* _Task to carry out_: Which lines in the rows below contain the string "size"? Gather and copy each of those lines, treating uppercase and lowercase as different.

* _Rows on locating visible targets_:
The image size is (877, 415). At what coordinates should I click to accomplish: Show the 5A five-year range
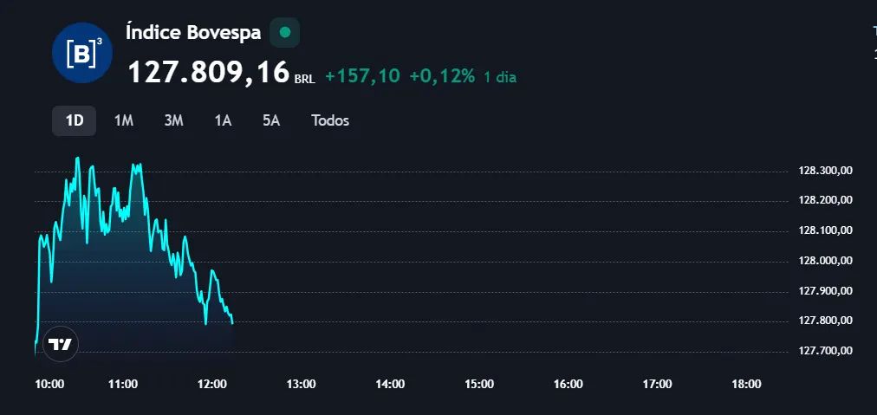(271, 120)
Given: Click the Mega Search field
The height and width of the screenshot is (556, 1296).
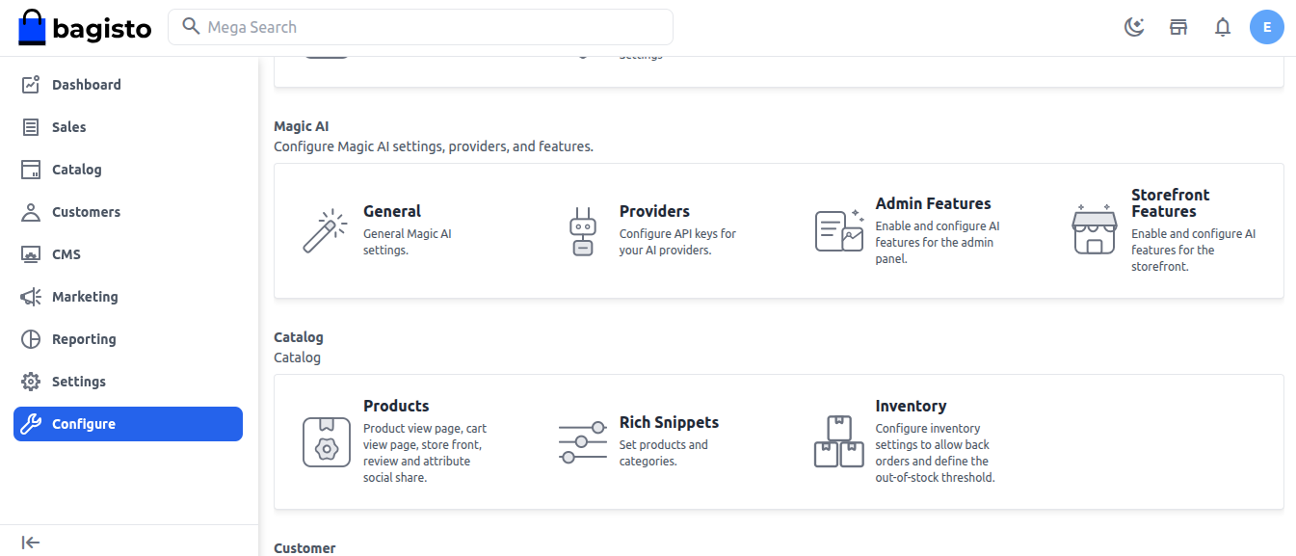Looking at the screenshot, I should pyautogui.click(x=420, y=27).
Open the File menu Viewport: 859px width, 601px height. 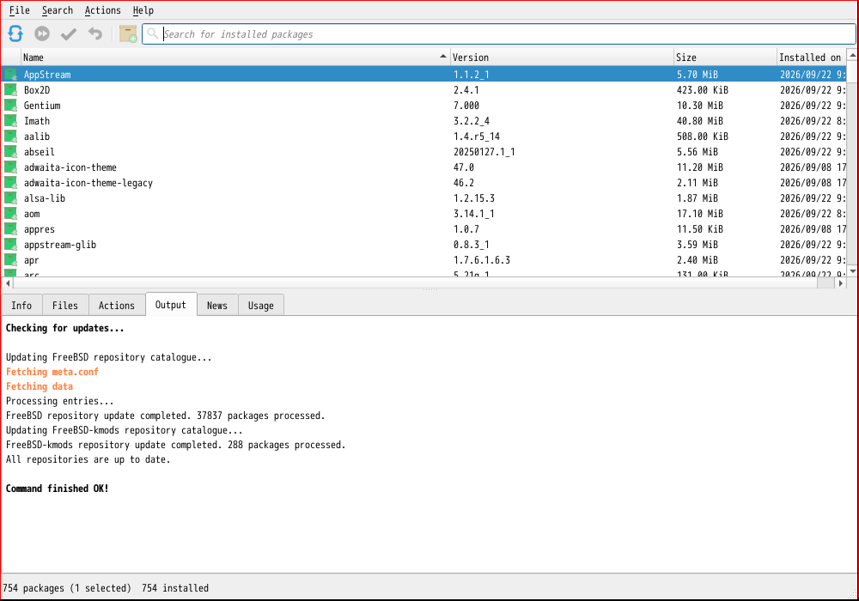(x=20, y=10)
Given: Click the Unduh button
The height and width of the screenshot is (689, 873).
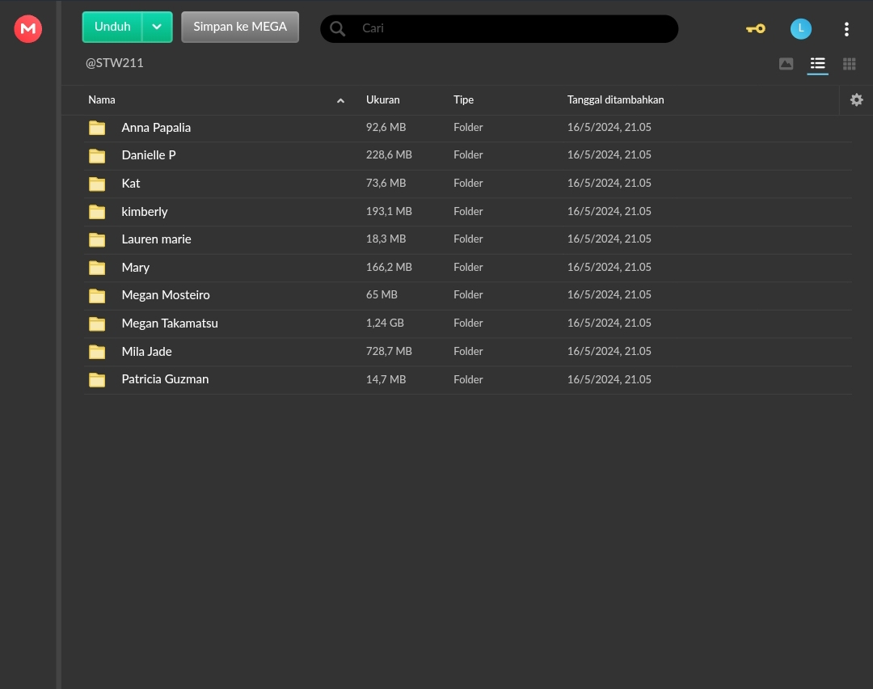Looking at the screenshot, I should pyautogui.click(x=112, y=27).
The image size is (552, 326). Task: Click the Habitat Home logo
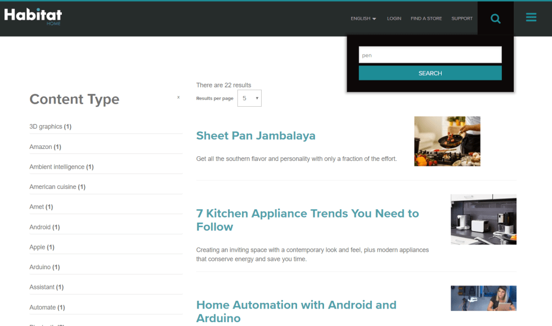(x=33, y=16)
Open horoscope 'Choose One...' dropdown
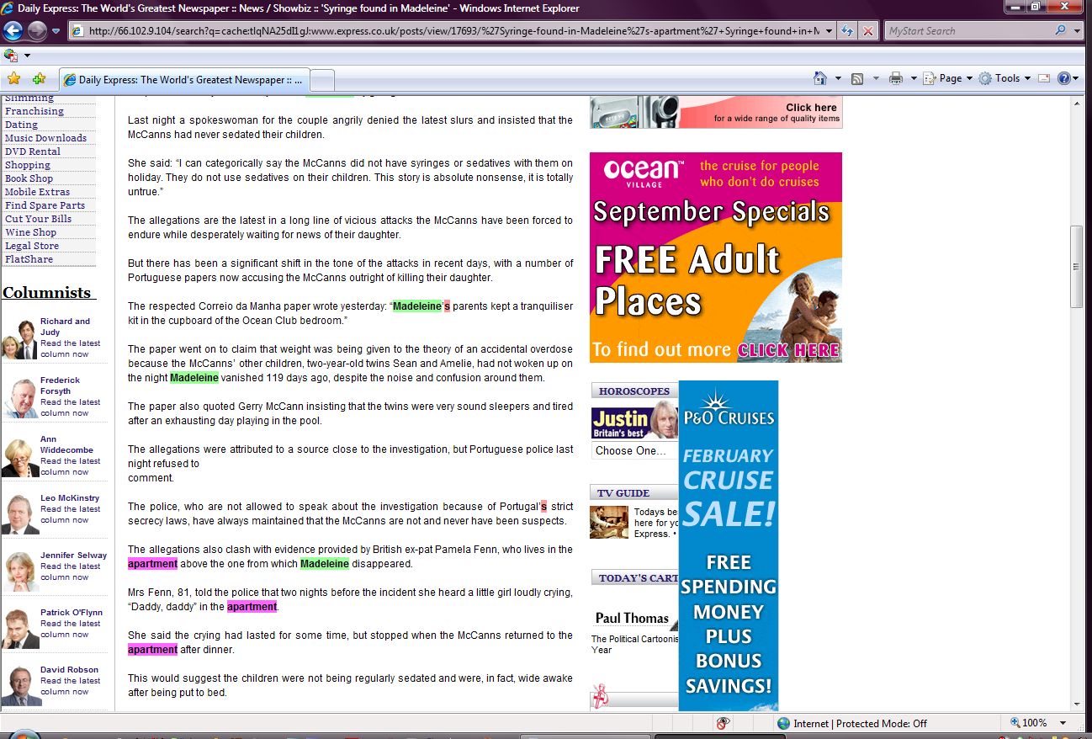The height and width of the screenshot is (739, 1092). pyautogui.click(x=633, y=451)

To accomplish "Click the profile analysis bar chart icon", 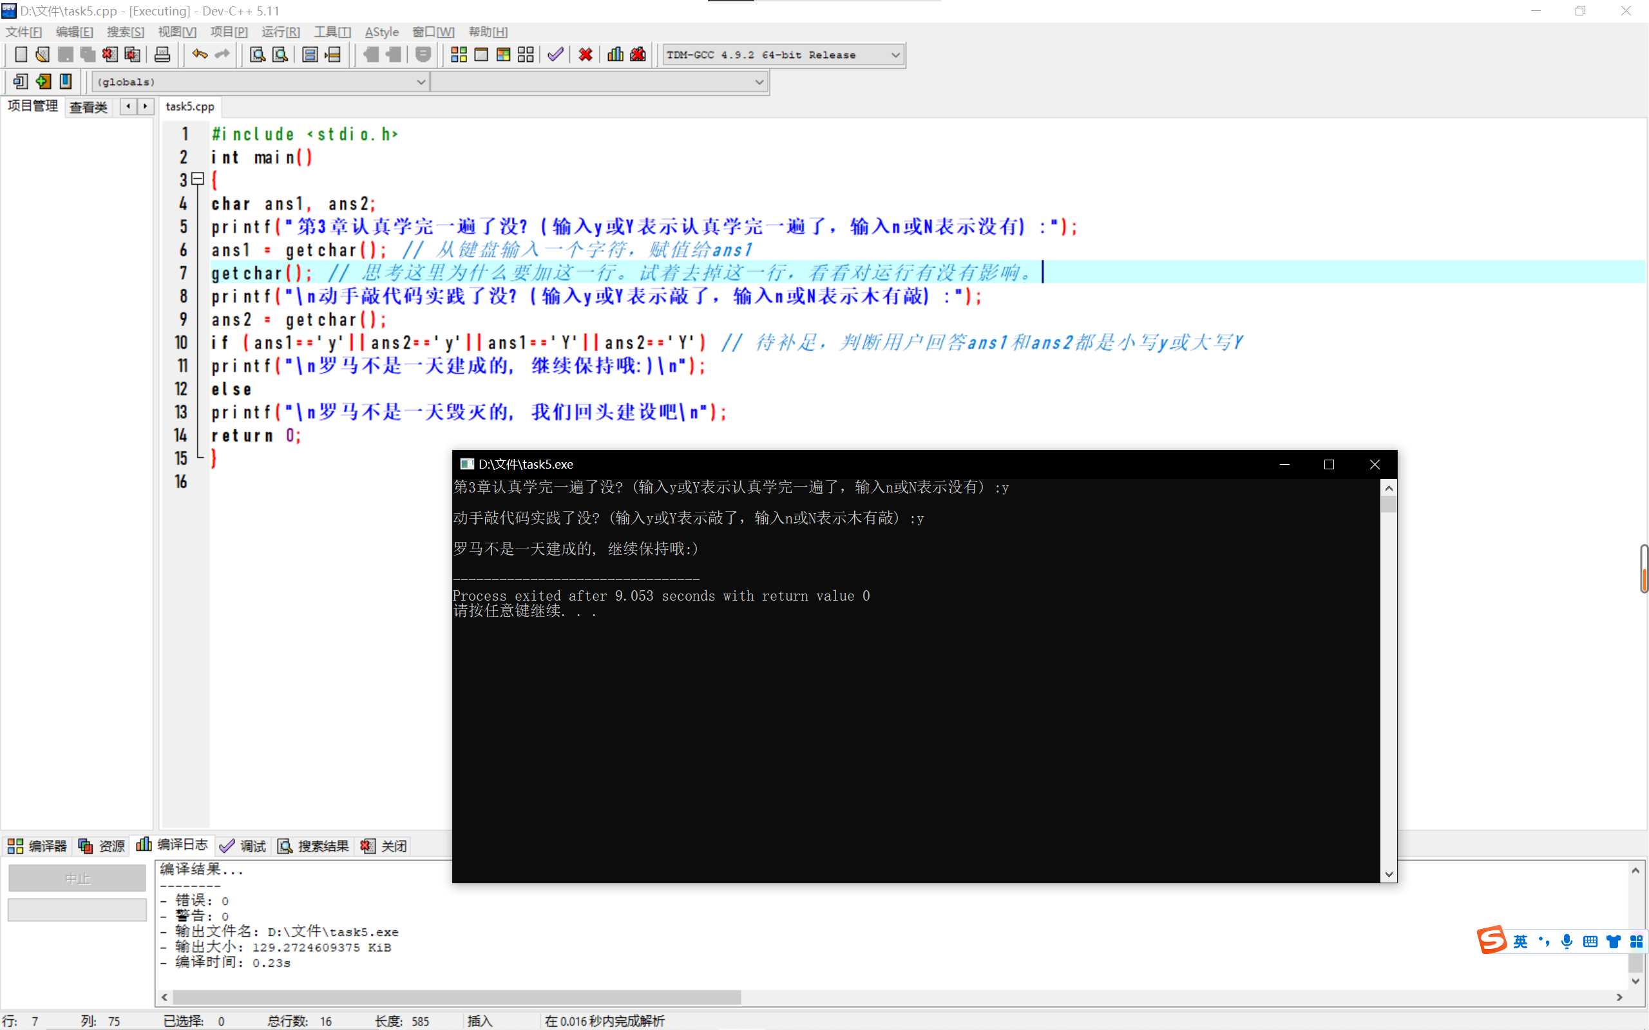I will [x=615, y=54].
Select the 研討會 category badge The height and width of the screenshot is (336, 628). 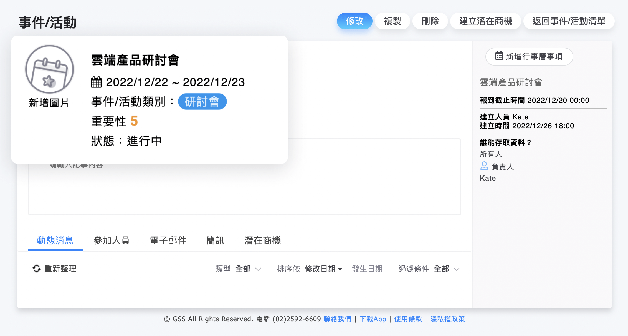coord(202,101)
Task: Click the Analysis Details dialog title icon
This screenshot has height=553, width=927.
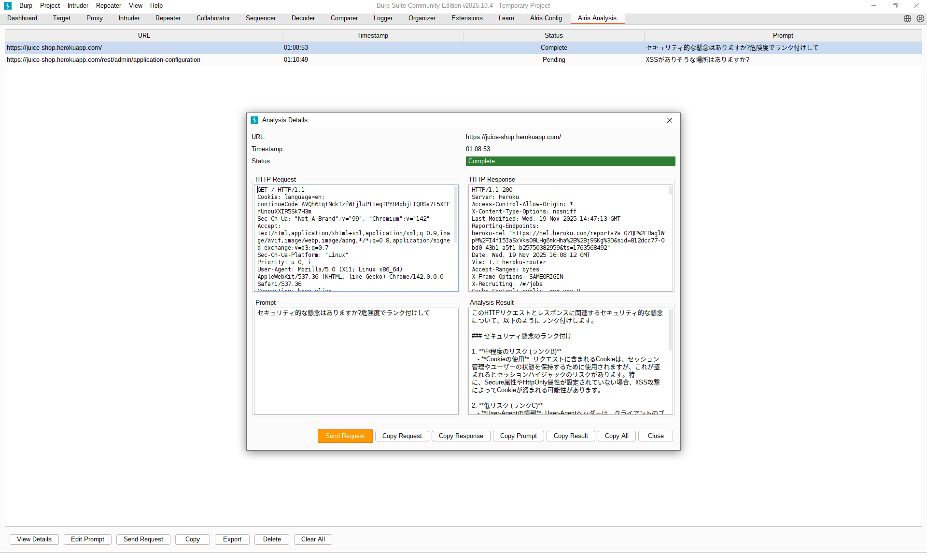Action: [x=254, y=120]
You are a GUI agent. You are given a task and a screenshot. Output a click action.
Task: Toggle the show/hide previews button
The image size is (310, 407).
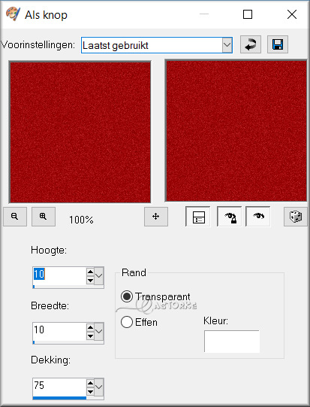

* _Result of the exercise_:
The image size is (877, 415). At what coordinates should I click to accomplish: Show the 5A five-year range
The image size is (552, 326). Task: Click the Habitat Home logo
The image size is (310, 407).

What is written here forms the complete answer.